## What to work on
Render the items from the start through the line containing "Click the United", inclusive, as a JSON list of strings, one string per line, with blank lines left out.

## The records
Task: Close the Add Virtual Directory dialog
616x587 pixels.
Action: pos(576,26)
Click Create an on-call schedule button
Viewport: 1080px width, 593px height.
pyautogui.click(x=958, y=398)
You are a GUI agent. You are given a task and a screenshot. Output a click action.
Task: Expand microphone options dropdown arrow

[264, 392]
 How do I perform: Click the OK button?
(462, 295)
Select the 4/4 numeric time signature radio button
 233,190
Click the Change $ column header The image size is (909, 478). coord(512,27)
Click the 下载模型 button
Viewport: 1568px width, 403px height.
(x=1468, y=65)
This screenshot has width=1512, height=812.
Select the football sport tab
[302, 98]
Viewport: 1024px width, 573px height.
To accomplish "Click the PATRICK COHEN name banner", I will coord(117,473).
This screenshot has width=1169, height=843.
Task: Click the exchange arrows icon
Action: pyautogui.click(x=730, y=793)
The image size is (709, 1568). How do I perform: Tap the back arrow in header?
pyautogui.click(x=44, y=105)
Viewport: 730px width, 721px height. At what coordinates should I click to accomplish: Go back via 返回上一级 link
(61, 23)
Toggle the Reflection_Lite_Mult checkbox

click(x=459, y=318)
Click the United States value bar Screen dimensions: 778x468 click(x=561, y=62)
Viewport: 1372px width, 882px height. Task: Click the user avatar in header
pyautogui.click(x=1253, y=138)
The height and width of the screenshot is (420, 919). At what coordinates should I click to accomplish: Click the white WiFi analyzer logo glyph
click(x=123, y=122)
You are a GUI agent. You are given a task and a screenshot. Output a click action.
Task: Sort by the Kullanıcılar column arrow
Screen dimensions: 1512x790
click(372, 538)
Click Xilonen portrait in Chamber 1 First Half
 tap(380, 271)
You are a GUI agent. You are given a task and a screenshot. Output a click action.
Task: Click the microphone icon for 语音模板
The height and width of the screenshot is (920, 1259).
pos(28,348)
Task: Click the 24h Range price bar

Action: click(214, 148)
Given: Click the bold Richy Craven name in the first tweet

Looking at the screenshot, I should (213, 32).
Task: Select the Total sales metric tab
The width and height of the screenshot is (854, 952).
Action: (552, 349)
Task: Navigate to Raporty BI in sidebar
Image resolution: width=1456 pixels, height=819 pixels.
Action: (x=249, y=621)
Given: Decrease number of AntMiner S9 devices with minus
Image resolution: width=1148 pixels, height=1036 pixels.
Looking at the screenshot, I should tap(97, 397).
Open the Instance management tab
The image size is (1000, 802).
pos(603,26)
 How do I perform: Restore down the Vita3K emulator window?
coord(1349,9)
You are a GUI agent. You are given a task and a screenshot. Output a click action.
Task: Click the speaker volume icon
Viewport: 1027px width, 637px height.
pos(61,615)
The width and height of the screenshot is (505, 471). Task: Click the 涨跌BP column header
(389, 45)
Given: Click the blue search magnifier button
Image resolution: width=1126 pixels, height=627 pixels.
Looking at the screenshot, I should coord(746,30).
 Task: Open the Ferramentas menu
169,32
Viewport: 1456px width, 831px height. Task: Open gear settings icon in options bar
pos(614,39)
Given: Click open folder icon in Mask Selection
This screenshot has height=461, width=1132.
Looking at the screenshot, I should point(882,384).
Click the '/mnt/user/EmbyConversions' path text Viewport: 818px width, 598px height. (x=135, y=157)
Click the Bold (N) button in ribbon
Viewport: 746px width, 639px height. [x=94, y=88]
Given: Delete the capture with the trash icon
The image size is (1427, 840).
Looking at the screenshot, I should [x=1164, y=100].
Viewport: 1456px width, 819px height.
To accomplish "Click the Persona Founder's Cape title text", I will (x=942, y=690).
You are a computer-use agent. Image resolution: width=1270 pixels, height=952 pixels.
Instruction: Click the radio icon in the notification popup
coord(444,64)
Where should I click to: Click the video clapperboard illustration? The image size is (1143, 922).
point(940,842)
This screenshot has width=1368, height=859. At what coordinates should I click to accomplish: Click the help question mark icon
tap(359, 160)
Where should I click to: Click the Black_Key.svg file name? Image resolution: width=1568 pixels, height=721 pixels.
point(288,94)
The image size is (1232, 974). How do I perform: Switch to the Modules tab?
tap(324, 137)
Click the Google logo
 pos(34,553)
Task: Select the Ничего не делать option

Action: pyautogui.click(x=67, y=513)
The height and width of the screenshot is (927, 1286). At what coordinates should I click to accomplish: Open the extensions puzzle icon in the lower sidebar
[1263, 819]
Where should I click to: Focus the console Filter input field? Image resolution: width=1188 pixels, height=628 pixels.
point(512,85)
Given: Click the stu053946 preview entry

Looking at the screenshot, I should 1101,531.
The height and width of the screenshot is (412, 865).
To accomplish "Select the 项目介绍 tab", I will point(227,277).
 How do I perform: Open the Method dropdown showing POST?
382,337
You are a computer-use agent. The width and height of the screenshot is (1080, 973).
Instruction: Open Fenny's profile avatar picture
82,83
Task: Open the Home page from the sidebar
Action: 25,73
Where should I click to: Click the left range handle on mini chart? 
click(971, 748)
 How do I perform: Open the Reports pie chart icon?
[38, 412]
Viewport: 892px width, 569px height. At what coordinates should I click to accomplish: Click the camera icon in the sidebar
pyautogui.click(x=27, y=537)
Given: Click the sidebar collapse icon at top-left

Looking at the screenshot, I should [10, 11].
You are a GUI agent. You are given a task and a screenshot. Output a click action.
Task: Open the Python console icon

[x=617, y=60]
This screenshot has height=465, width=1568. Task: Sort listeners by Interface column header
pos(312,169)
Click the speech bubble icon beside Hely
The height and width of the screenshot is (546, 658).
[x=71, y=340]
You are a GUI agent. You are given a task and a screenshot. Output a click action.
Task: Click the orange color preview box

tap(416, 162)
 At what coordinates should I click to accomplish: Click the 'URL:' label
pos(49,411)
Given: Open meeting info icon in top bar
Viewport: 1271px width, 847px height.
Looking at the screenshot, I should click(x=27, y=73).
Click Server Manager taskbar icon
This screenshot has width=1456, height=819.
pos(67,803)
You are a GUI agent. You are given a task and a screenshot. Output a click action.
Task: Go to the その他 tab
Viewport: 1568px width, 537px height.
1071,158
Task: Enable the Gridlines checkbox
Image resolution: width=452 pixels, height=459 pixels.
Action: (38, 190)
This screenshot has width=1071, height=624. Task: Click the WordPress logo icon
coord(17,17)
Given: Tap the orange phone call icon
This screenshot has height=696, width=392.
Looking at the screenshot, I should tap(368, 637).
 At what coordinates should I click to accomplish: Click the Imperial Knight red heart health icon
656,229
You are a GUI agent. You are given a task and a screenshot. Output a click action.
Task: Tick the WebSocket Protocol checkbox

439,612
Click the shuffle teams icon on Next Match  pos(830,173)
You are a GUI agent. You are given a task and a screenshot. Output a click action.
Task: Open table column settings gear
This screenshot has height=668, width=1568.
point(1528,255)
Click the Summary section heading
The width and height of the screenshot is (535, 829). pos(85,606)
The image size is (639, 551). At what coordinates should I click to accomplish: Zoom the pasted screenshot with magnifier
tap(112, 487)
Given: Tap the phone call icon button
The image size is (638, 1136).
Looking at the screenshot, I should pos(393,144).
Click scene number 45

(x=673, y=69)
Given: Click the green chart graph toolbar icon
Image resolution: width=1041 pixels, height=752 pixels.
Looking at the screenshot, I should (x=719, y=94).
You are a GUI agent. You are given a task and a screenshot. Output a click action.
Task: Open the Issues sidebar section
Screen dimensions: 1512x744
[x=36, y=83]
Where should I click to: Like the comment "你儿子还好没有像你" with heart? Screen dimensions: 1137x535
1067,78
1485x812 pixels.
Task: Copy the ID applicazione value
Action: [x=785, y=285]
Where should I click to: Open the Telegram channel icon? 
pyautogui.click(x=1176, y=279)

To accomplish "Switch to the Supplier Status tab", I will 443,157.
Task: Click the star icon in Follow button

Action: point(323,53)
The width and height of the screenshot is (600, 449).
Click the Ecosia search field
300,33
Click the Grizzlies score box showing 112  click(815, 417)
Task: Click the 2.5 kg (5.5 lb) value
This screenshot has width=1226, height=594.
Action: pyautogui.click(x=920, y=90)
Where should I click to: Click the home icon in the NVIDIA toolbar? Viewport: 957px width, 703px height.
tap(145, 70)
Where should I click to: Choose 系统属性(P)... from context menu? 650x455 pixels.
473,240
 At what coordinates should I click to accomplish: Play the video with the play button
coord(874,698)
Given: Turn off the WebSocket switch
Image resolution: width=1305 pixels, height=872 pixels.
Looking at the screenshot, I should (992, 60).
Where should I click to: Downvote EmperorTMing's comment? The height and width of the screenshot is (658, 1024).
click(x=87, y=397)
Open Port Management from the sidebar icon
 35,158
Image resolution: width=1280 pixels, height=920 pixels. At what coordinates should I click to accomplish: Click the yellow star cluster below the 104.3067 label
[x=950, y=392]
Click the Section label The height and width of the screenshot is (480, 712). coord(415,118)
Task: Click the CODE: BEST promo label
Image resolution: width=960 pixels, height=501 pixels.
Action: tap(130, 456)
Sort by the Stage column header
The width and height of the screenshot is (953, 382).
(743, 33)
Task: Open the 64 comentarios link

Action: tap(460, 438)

## Result below
[
  "Task: Close the Add Virtual Directory dialog",
  "616x587 pixels.",
  "Action: pos(576,26)",
  "Click Create an on-call schedule button",
  "Viewport: 1080px width, 593px height.",
  "pyautogui.click(x=958, y=398)",
  "You are a GUI agent. You are given a task and a screenshot. Output a click action.",
  "Task: Expand microphone options dropdown arrow",
  "[264, 392]",
  " How do I perform: Click the OK button?",
  "(462, 295)",
  "Select the 4/4 numeric time signature radio button",
  " 233,190",
  "Click the Change $ column header The image size is (909, 478). coord(512,27)",
  "Click the 下载模型 button",
  "Viewport: 1568px width, 403px height.",
  "(x=1468, y=65)",
  "This screenshot has width=1512, height=812.",
  "Select the football sport tab",
  "[302, 98]",
  "Viewport: 1024px width, 573px height.",
  "To accomplish \"Click the PATRICK COHEN name banner\", I will coord(117,473).",
  "This screenshot has width=1169, height=843.",
  "Task: Click the exchange arrows icon",
  "Action: pyautogui.click(x=730, y=793)",
  "The image size is (709, 1568). How do I perform: Tap the back arrow in header?",
  "pyautogui.click(x=44, y=105)",
  "Viewport: 730px width, 721px height. At what coordinates should I click to accomplish: Go back via 返回上一级 link",
  "(61, 23)",
  "Toggle the Reflection_Lite_Mult checkbox",
  "click(x=459, y=318)",
  "Click the United States value bar Screen dimensions: 778x468 click(x=561, y=62)"
]